Penn State’s 2017 opener is 223 days away, but the hype is building — and Franklin’s job is to rein it all in.
“I think handling success with young people in general is challenging,” Franklin said at Saturday’s end-of-season press conference. “Are we going to be as driven? Are we going to be as motivated as we were this year? That’s going to be the secret. Are we going to work as hard for our chemistry? Are we going to be able to work as hard for our culture? Are we going to be able to work as hard collectively and individually to get where we want to be?”
Before the 2016 season, the Nittany Lions made winning a Big Ten title their goal.
They achieved that, and more. Penn State rattled off nine straight wins, the final one being a thrilling comeback win over Wisconsin.
The Nittany Lions fell in “The Granddaddy of Them All” to Southern California 52-49 in what will go down as one of the greatest Rose Bowl games in the establishment’s storied history.
What irks Franklin is that his team couldn’t hold on to beat the Trojans.
“I went around all over the country — last week one day I was in Alabama, one day I was in California, yesterday I was in Michigan — and I got everybody coming up to me saying, ‘Wow coach, best bowl game I’ve ever seen,’” Franklin recalled. “I said, ‘It wasn’t that darned good.’ You know, I understand from an entertainment standpoint it was awesome, but we didn’t win the game.”

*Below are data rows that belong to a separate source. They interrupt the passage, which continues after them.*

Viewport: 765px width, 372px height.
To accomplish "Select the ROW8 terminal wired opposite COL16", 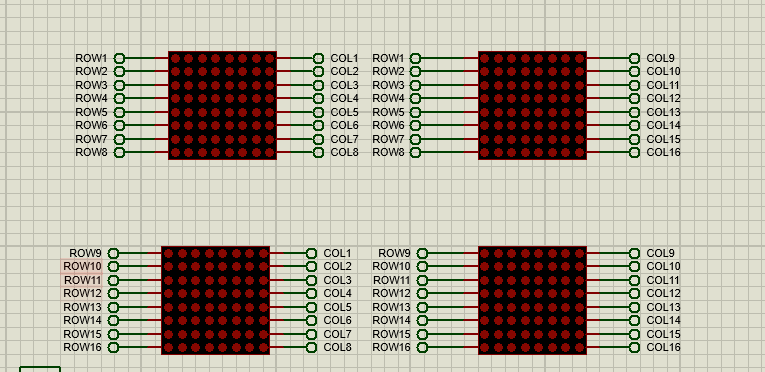I will [415, 152].
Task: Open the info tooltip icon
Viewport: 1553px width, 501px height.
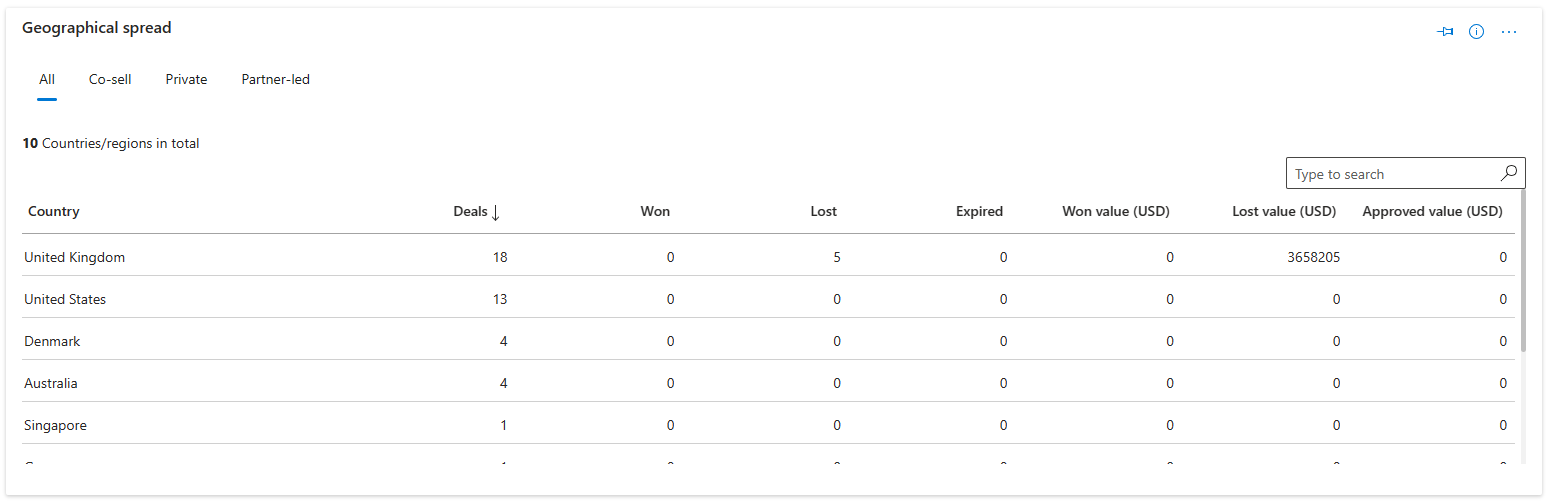Action: click(1476, 32)
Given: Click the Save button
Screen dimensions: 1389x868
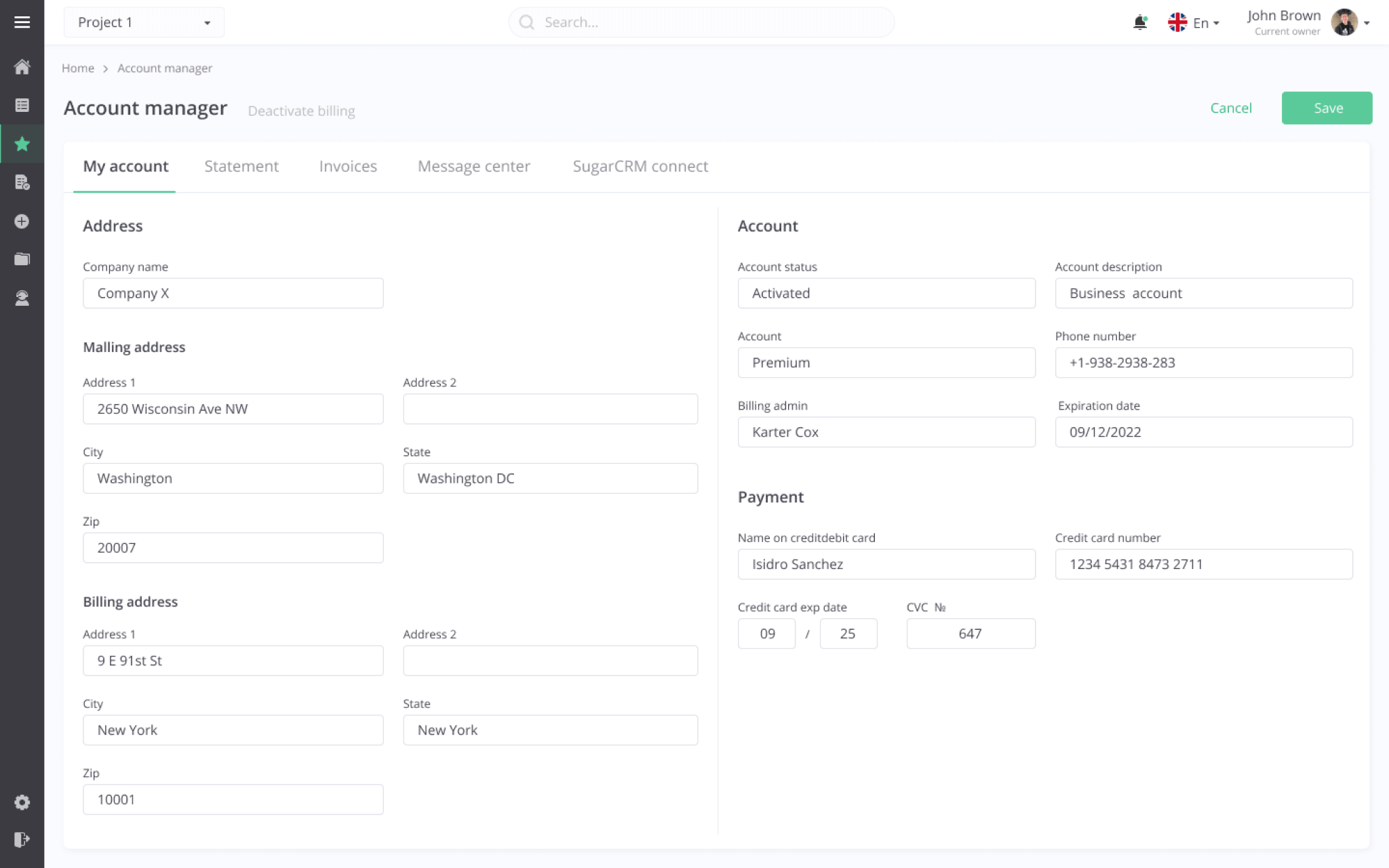Looking at the screenshot, I should pyautogui.click(x=1326, y=108).
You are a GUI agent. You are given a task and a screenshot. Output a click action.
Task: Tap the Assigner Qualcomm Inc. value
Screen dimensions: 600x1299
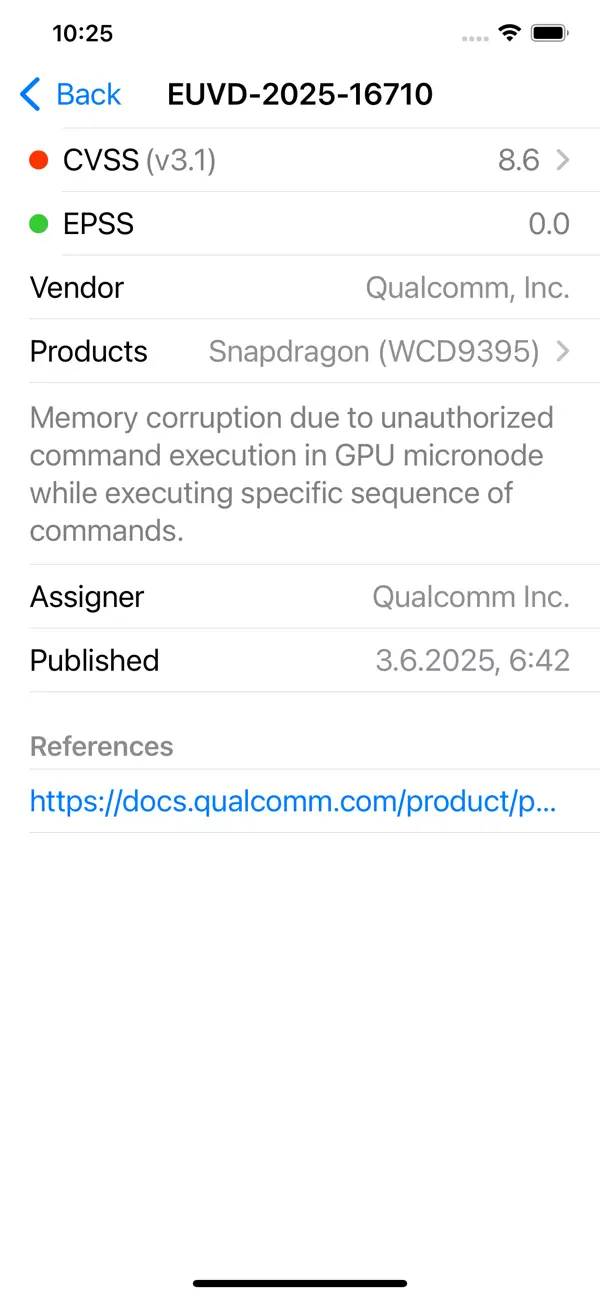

Franklin said that loss, along with not being selected for the College Football Playoff despite a Big Ten title in-hand, will drive his team throughout the offseason.
The third-year coach, whose team will be a top-10, if not top-five, team to start the 2017 season, doesn’t want those polls to affect his players.
He knows that the only ranking that matters is the one at the end of the season, and he wants to prepare the Nittany Lions to be No. 1 on Jan. 8, 2018.
“We have things that we should be very proud of, and they should be confidence-building experiences, but we also have things that I think should be motivating,” Franklin said. “There’s one happy team at the end of the year, and that’s Clemson and my boy Dabo (Swinney). Everybody else is salty and angry and ready to get back to work again. And we’ve got a lot of work that we still need to do in every area possible.”